LA LEGA DEI TICINESI ci marcia e vuole chiudere le frontiere. L’Udc (Pierferdi Casini non c’entra, è un partito della destra elvetica) cerca consenso piazzando in Canton Ticino manifesti con lo slogan “Siamo in mutande”. Immagine: un uomo ritratto due volte, la prima ben vestito e sorridente, giacca e cravatta e telefonino in mano (“Ieri”); la seconda torvo e sudato, trasandato e in cannottiera (“Oggi”). Proposta: basta con “gli oltre 8 mila lavoratori frontalieri impiegati nel terziario”. C’è sempre un nord più a nord del tuo nord. E così gli italiani (magari leghisti) che varcano ogni giorno la frontiera, a Chiasso o Brogeda, per andare a lavorare in terra elvetica, oggi si trovano segnati a dito da altri leghisti più leghisti di loro che li vorrebbero rimandati a casa. Che tremenda vendetta, e non solo linguistica: di qua della frontiera il pericolo è rappresentato dagli “extracomunitari”; di là, dai “comunitari”. Sì, sono i cittadini dell’Unione europea, italiani soprattutto , ma anche spagnoli e tedeschi, che “rubano il lavoro” agli svizzeri. E che lavoro! “Da voi, gli stranieri vengono a fare, in fondo, i mestieri che gli italiani non vogliono più. Da noi, voi venite invece a rubarci i nostri lavori, le nostre scrivanie”. Dunque “comunitario” in Svizzera è peggio di “extracomunitario” in Italia. Chissà che confusione, nella testa dei lombardi, trattati oltreconfine come alcuni di loro, al di qua del confine, trattano i “negher”.

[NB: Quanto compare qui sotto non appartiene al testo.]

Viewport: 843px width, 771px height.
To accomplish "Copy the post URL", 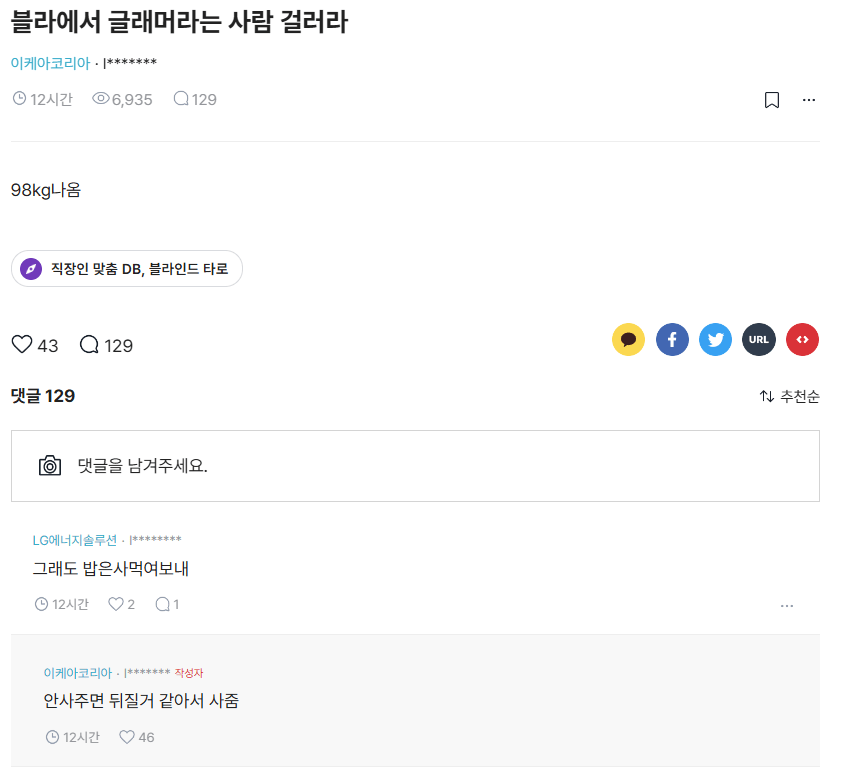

DAL LAVORO alla sicurezza, si sa, il passo (politico) è breve. Ed ecco dunque gli xenofobi ticinesi all’attacco dell’accordo di Schengen, colpevole di aver “permesso la libera circolazione dei criminali” e di aver quindi portato nella Confederazione una situazione di insicurezza. Curioso che ad assumere gli italiani “comunitari” siano gli imprenditori svizzeri e lo stesso Giuliano Bignasca, il recentemente scomparso leader della Lega dei ticinesi, nella sua impresa edile aveva la maggior parte di lavoratori stranieri (fatti i conti, costano meno). Negli uffici delle banche e agli sportelli, assicurano le associazioni finanziarie, gli stranieri sono ancora pochi. Ma in tempi di crisi, a ogni latitudine, la paura è più forte della matematica e della ragione. La piazza di Lugano non è più un bastione inespugnabile, il futuro non offre più certezze granitiche di sviluppo neppure ai maghi del franco. La Svizzera lava più bianco, ma chi ha qualcosa da nascondere ora va in siti più impermeabili e più lontani, tanto ormai basta un clic.